After 10 years of considerable political stability – one party base government, with a parliamentary majority during 8 out of these 10 years – a new political cycle was initiated by the end of 1995. During the following 6 years the country was run again by a one party based government. However, unlike what occurred in the previous political cycle, these governments were supported by a parliamentary minority that chose not to promote a political coalition or alliance necessary to provide a more solid political stability. In Parliament, government support needed to be negotiated on a case by case basis. Such political environment was not very conducive to major reforms.

 

In this context a cautious and stepwise reform process was adopted, centred in the principles of "new public management" applied to the reform of the NHS.   This can be summarized as follows:

 

·         Health strategy. From 1996 to 1999 a broad "Health Strategy for the Turn of the Century" was developed. This strategy included 5 and 10 years   targets for health gain and health service development. The implementation and monitoring of this strategy was discontinued when a new Minister team took office by the end of 1999.   

 

·         Public enterpreneurism in hospitals and health centre organisational development

It was decided in 1996 that all new hospitals would adopt a new more autonomous and flexible managerial status, that of "public enterprises". From 1996 to 1999 three new hospitals adopted this status.
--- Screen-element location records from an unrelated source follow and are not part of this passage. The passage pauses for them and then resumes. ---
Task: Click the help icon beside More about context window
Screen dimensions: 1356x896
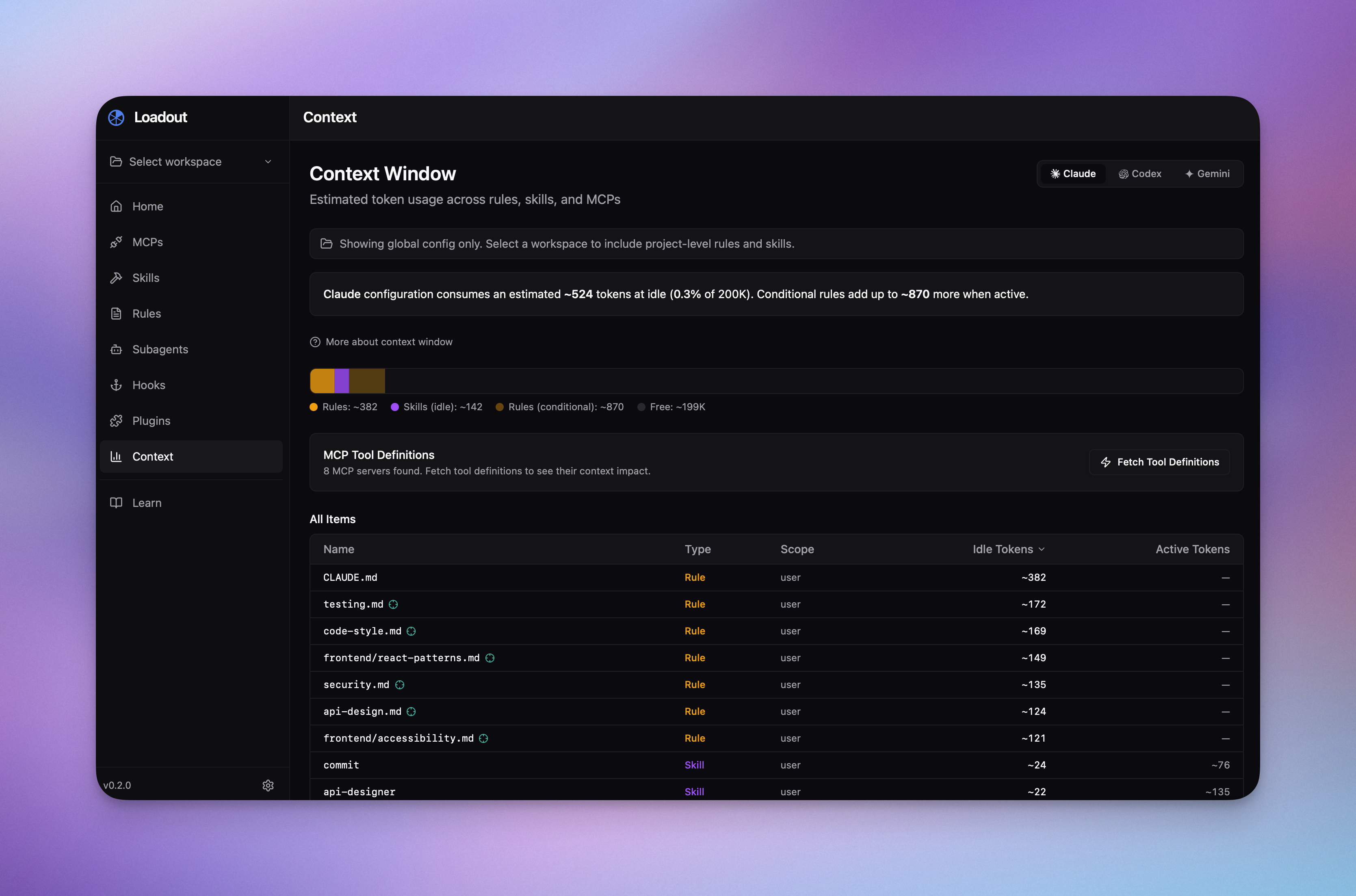Action: [x=315, y=342]
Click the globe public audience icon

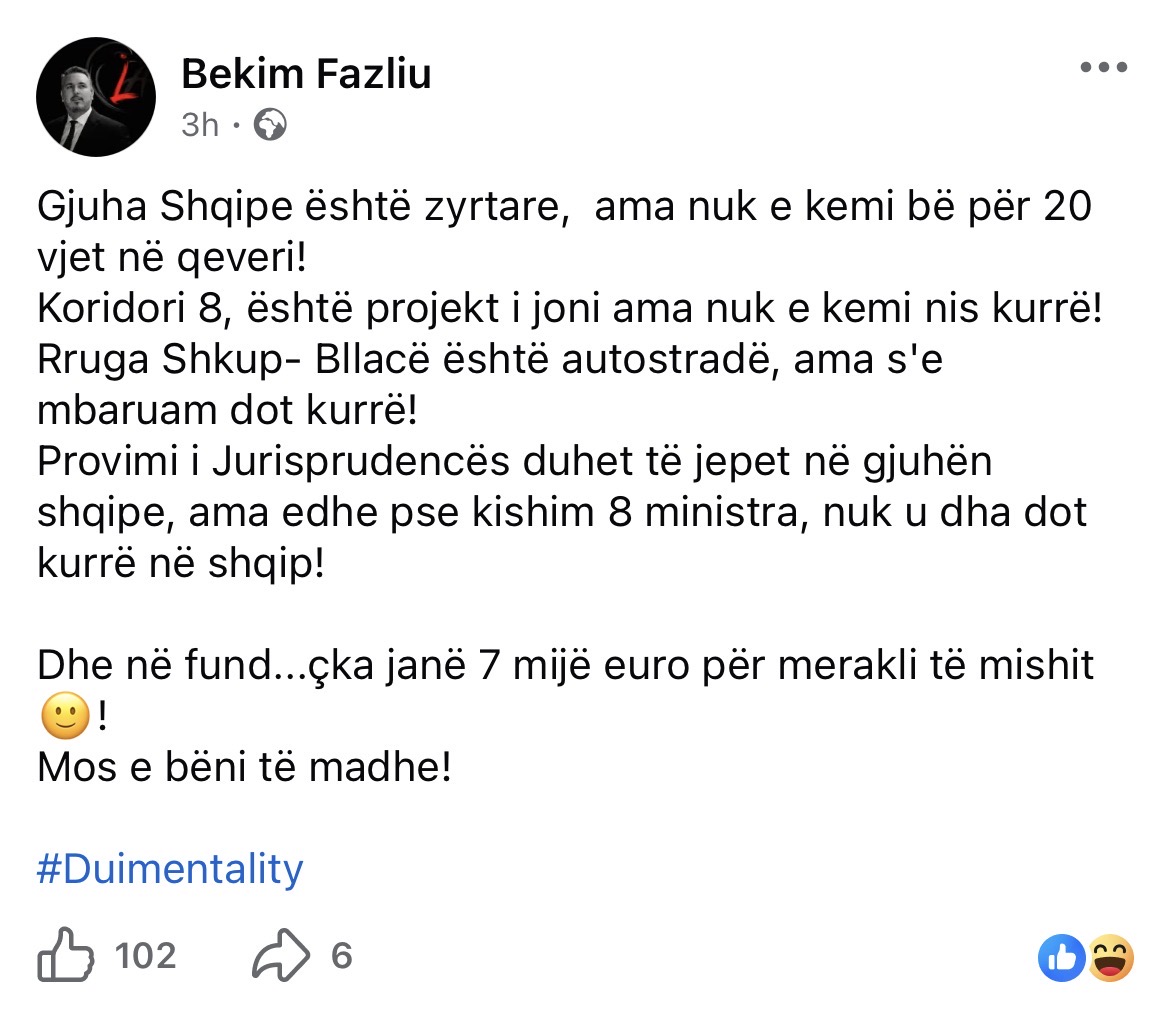click(x=270, y=124)
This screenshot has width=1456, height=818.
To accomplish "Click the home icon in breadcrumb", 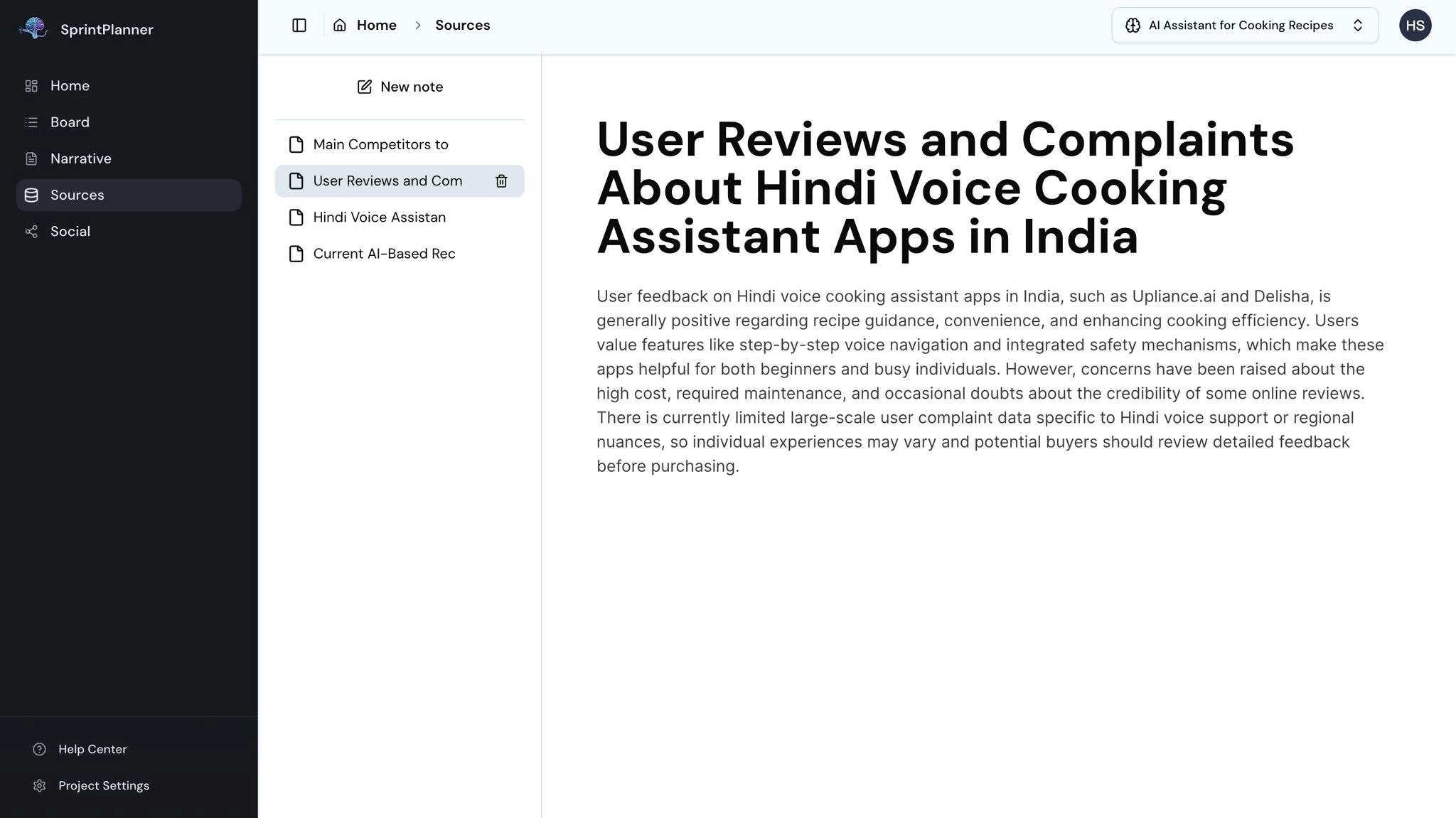I will pyautogui.click(x=340, y=26).
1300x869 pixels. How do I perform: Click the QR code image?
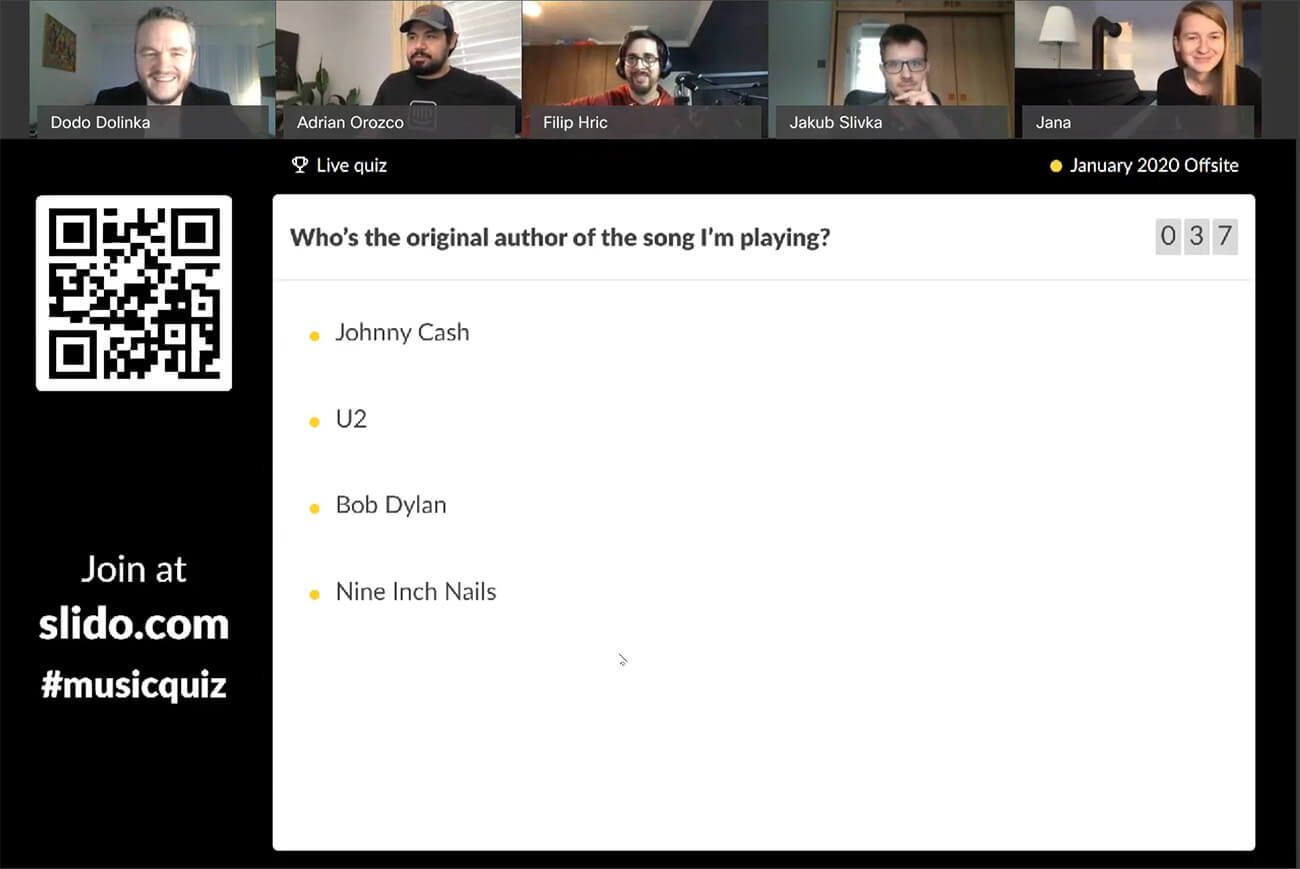tap(134, 293)
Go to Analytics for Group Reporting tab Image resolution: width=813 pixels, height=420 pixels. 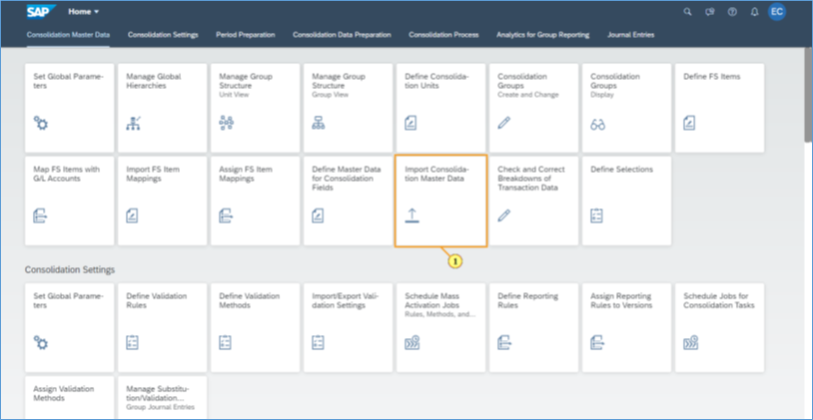click(x=544, y=35)
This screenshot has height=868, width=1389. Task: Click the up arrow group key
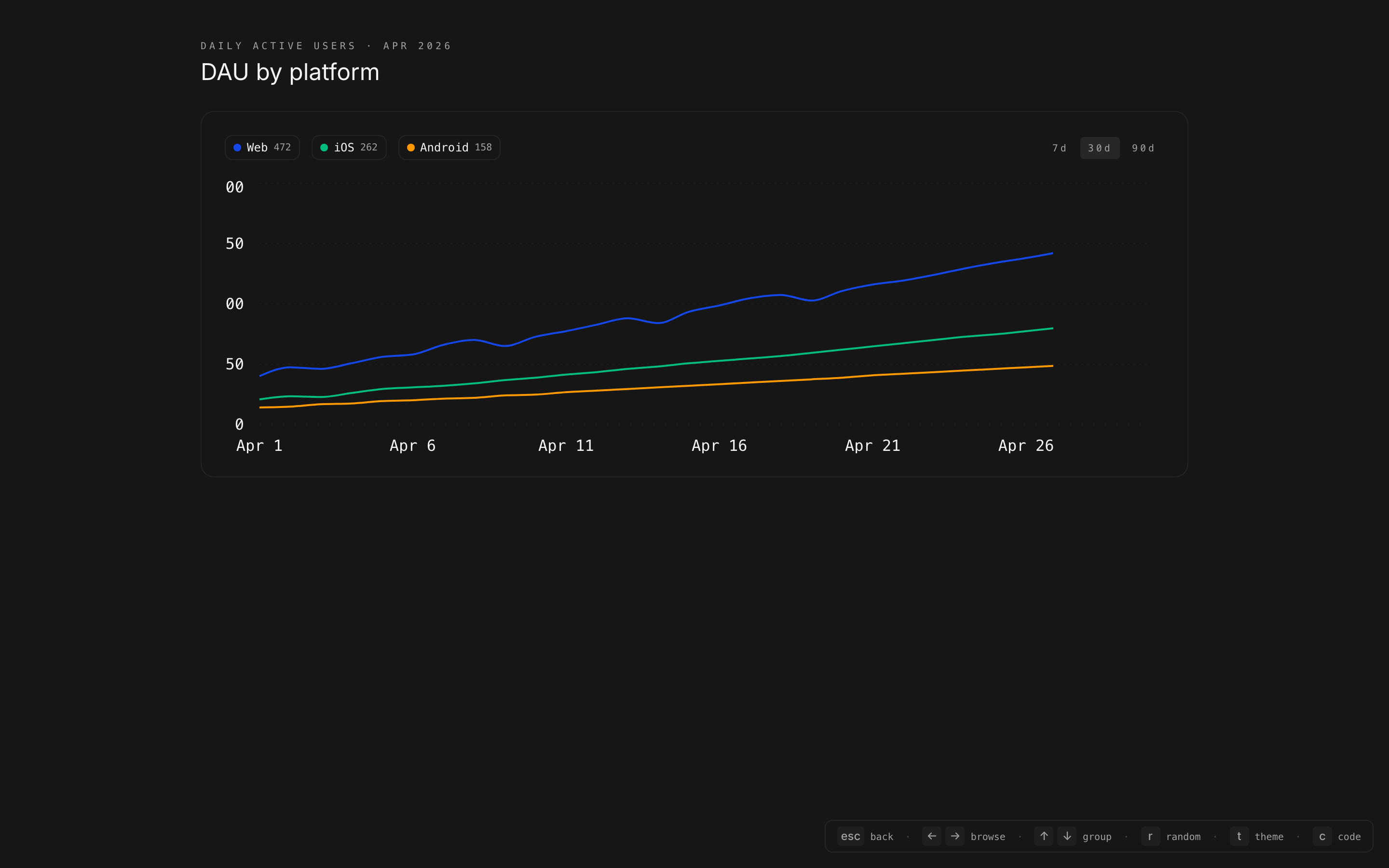(1044, 837)
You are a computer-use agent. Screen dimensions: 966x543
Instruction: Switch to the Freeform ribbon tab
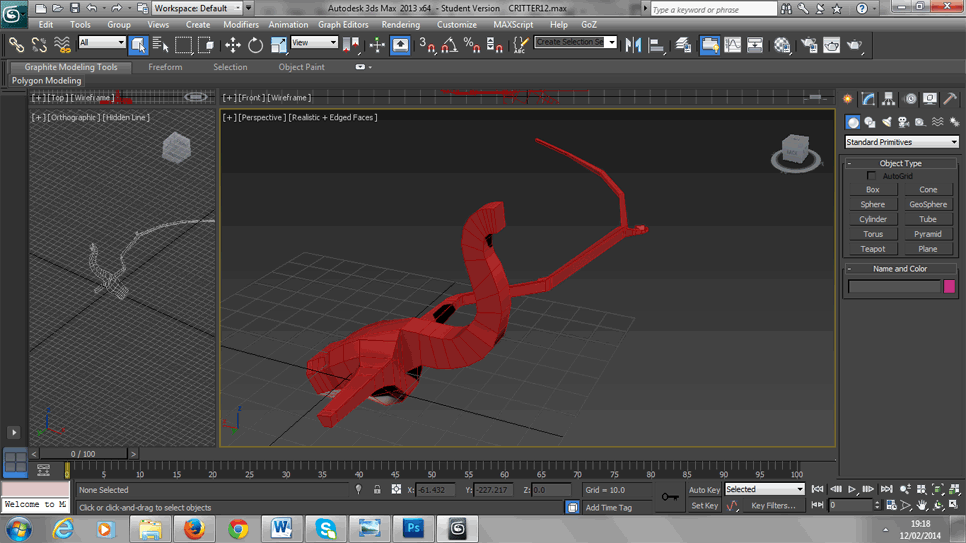click(165, 67)
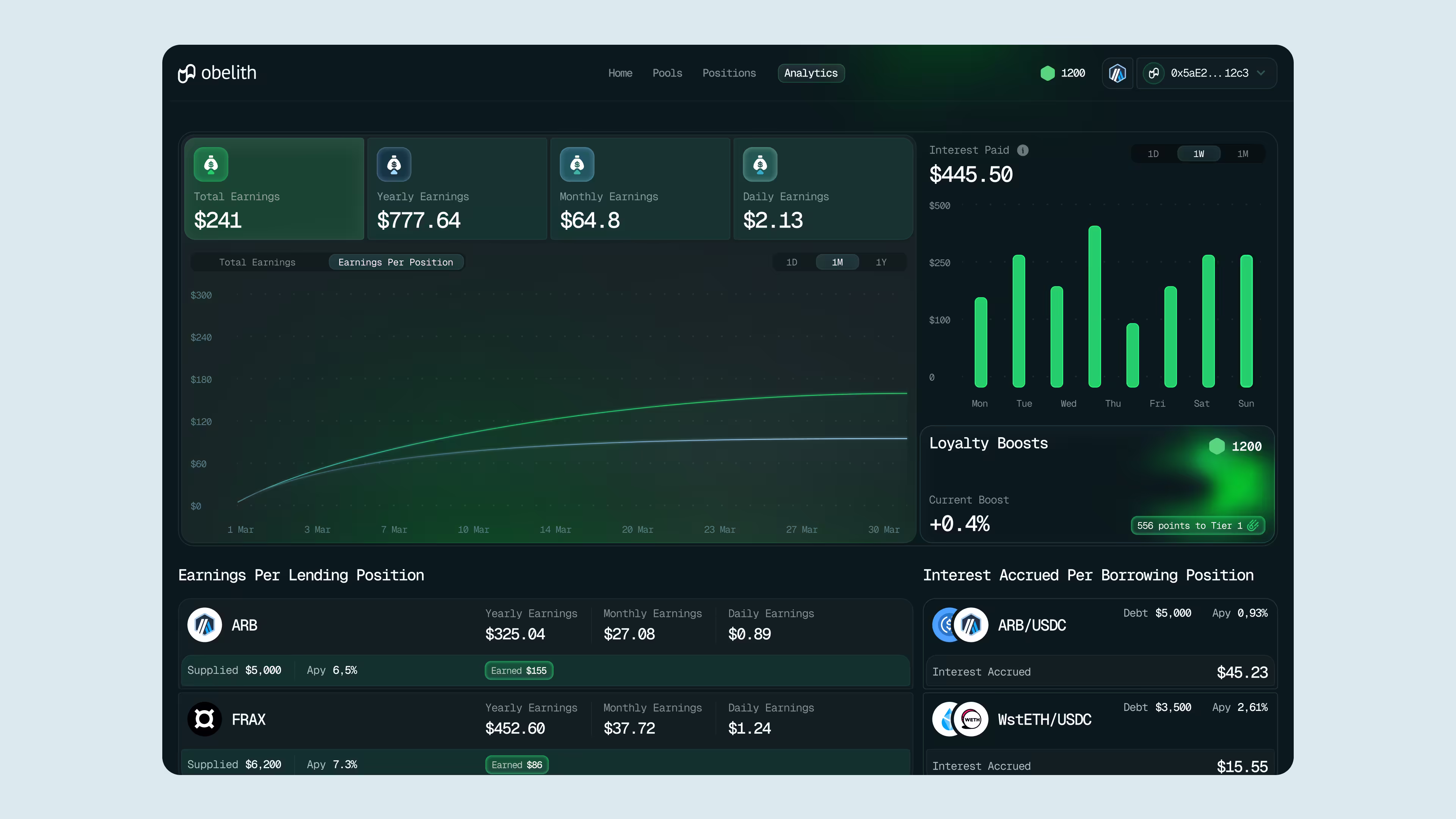
Task: Switch chart view to Total Earnings
Action: coord(258,262)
During this time period a series of experimental projects in PHC reorganisation were initiated in 1996 – small teams of GP's and PHC nurses were set up in facilities more dispersed and accessible to the communities. These experiments were evaluated positively and stimulated the adoption of GP's performance related paying systems in an experimental basis, new contracting practices, quality requirements and information infrastructures. They also inspired the 1999 legislation that views health centers as network organizations. This reform process stopped in 2000.  

 

·         Quality development. A new approach to promote quality in the health sector was designed and implemented. This includes a national consultative Health Quality Council, and  an Institute for Quality Development  

 

·         Human resource policy.  In 1998 the Council of Ministers adopted a resolution establishing to new public medical schools on the country, strengthening nursing training, promoting more health research capacities and better coordination between heath care and health education and training institutions. The implementation of this resolution of this resolution in the following 3 year was incomplete.

 

·         Improving "public heath" infrastructure. Five Regional Public Health Centres have been created since 1999 in order to strengthen public health at both regional and local levels through provision of epidemiological expertise and leadership in health promotion and health management.  

 

·         Systems redesign – distinction between health financing and provision; "local health systems".  In 1996 Regional Health Authorities initiated a process leading to the establishment of "contracting agencies". These aimed at developing expertise in analysing,  negotiating, and deciding the allocation of public financing to health services, and at developing appropriate information and monitoring tools for that purpose. In 1999 legislation was passed to support better coordination of health activities at the local level ("local health systems"). This legislation was not implemented.

 

Programs to reduce surgical waiting lists for surgeries and to introduce NHS patient cards were also implemented.  Since 1997 the traditional method of retrospective hospital payment has been partly changed to incorporate prospective, activity related elements (DRGs based system). A number of initiatives for regulating the pharmaceutical market were taken, including a few related to the promotion of generic drugs. In 2001 the Ministry of Health issued formal orientations and guidelines for the development of Regional Master Plans (RMP) on NHS hospital and primary care facilities. Simultaneously the Ministry of Health announced plans to establish Private-Public- Partnerships (PPPs) for the construction of new hospitals.